Limit TV: I , like so many other parents battle against the clock every evening. Once I’ve left work, picked my little girl up from nursery and driven home it would seem easy to let her watch a little bit TV whilst I do dinner, but it’s such an unnecessary choice. My daughter is two and loves standing on a chair in the kitchen watching and helping with dinner. She loves her food and getting involved in the cooking process gives her a real sense of achievement. When she was younger she would play with a saucepan and pasta on the kitchen floor whilst I whipped up a dinner for us, but as she’s gotton older she’s become interested in helping out too, even with setting the table. This is now a part of our family rhythm, luckily for me I have a chef as a partner so he cooks when not working, and she loves helping her Daddy. Getting your child involved in many activities will automatically decrease your need to have the TV on at all. Watch how your child smiles when they are pretending to be hovering alongside you, or polishing the shelves, children crave independence and love to learn.

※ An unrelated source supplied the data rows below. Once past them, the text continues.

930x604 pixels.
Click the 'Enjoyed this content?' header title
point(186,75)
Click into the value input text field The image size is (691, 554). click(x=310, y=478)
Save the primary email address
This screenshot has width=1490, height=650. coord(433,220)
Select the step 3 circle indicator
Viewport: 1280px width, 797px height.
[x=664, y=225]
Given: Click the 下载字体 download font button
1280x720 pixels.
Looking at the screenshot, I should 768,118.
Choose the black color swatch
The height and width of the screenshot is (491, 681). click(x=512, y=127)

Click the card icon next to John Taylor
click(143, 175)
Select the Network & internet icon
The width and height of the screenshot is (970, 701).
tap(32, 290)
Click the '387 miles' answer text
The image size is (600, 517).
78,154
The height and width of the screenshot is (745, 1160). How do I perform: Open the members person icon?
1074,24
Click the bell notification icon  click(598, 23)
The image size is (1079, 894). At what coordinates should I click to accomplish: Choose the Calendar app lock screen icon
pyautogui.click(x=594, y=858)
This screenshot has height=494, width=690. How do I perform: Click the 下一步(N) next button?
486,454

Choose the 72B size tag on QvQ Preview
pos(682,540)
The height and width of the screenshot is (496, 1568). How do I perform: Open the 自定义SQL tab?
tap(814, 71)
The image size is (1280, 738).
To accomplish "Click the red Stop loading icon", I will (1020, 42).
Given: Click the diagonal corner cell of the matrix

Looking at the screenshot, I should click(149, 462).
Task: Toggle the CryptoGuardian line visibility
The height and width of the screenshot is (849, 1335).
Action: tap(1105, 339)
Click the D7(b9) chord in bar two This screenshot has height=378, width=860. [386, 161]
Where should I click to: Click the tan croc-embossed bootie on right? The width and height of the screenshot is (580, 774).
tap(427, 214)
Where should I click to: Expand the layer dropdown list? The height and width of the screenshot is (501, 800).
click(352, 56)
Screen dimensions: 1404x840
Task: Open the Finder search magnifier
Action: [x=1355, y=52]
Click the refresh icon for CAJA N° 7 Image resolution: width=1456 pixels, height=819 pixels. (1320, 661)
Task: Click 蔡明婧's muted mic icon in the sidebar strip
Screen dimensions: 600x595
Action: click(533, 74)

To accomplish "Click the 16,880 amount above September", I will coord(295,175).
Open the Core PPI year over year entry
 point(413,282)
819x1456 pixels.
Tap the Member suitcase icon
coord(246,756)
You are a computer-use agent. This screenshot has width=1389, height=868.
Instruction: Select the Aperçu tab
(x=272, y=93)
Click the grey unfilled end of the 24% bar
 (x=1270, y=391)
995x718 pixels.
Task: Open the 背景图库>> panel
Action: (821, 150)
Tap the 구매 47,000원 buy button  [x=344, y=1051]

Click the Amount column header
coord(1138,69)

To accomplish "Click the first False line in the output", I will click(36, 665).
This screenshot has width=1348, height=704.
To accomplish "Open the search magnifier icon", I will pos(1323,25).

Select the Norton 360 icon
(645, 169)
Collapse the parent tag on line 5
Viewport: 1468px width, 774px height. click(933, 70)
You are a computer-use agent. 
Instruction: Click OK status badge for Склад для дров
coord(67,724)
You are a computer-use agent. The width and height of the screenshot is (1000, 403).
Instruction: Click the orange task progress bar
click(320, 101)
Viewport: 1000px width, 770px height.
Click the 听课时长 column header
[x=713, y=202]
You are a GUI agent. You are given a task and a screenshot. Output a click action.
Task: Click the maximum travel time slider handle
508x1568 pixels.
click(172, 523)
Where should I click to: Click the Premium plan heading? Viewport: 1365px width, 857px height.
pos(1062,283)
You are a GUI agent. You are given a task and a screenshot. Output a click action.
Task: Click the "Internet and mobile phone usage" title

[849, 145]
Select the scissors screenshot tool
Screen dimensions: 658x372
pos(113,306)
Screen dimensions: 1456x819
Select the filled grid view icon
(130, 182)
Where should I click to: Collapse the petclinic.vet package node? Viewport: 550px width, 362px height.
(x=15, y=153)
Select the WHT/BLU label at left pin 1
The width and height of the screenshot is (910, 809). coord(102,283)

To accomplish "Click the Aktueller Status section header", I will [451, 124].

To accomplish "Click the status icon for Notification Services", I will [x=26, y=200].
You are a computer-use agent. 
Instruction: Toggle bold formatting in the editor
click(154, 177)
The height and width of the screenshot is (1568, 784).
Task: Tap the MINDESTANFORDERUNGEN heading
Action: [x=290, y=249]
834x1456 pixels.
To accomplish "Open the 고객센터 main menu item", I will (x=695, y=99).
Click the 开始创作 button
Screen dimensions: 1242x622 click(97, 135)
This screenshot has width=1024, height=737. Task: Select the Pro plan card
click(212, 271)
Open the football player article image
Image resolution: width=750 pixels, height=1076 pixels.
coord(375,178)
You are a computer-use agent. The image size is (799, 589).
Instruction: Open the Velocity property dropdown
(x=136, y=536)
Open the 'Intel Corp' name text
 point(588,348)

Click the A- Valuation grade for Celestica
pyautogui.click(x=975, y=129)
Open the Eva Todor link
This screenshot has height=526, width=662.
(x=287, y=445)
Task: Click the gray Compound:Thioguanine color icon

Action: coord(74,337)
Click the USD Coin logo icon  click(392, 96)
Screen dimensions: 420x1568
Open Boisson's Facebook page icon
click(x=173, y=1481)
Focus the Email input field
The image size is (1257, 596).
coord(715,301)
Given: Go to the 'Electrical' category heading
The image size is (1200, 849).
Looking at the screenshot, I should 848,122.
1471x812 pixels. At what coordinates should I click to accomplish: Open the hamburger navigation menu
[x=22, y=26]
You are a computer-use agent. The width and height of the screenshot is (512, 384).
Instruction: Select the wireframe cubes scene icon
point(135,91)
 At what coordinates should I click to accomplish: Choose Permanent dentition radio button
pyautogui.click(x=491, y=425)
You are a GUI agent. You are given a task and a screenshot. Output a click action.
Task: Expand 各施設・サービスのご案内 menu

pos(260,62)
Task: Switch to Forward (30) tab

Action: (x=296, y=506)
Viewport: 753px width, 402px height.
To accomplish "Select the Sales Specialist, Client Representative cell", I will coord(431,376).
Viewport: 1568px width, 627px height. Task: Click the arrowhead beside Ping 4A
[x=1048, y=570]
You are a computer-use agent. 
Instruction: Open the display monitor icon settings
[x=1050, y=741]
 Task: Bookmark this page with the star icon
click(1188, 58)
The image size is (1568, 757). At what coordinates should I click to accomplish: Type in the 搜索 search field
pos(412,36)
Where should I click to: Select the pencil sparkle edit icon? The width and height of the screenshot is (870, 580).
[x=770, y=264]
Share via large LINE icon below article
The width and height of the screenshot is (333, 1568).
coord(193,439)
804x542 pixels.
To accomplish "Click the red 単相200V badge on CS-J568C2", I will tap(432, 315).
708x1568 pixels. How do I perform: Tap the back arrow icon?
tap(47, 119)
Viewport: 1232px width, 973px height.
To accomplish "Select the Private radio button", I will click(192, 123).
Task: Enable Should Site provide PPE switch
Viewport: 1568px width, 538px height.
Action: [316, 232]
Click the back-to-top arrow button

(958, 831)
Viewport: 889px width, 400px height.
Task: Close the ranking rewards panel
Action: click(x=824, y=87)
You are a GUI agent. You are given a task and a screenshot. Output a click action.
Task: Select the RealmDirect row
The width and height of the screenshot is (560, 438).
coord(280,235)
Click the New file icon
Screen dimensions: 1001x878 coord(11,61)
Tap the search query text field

Have a seasonal books basket: We have an abundance of books in our house, I adore childrens’ literature and have found myself collecting so many books that are childhood nostalgia trips for me, as well as opening up a new imaginative world for my daughter’s mind to explore. Perhaps reading a bedtime story is already part of your bedtime routine but don’t forget that books can be indulged in at any point of the day too. That’s why we have adopted a seasonal book basket, so that we can read a morning story based on the weather we spot out of the window first thing, if the fancy takes us. Weekends are a perfect time for everyone to have a morning snuggle in the family bed with a story, or an afternoon story on the sofa. As with the nature table, creating the seasonal book basket can be developed over years, it might become a tradition to buy a seasonal book for your children based on their birthdays throughout the year. As the seasons pass, your favourite stories and poems will come out time after time.
Moving into a greener and more natural way of life is not about disregarding everything you knew before, it’s about allowing yourself and your family to get on board with this exciting journey. Small changes will allow you to steer your family in the direction you dream of. You may not be able to pack up shop yet and cart your family off to a farm in the county, but being a working mum does not mean you can’t lead a more natural family life. I’m going to continue lurking in cyber space at the fantastic blogs that so many parents have made, and keep reading the magazines that make me want to craft. I’m so pleased that people are sharing their ideas, tips and skills because it’s helped me begin a very exciting journey for my family. Having it all would be boring right?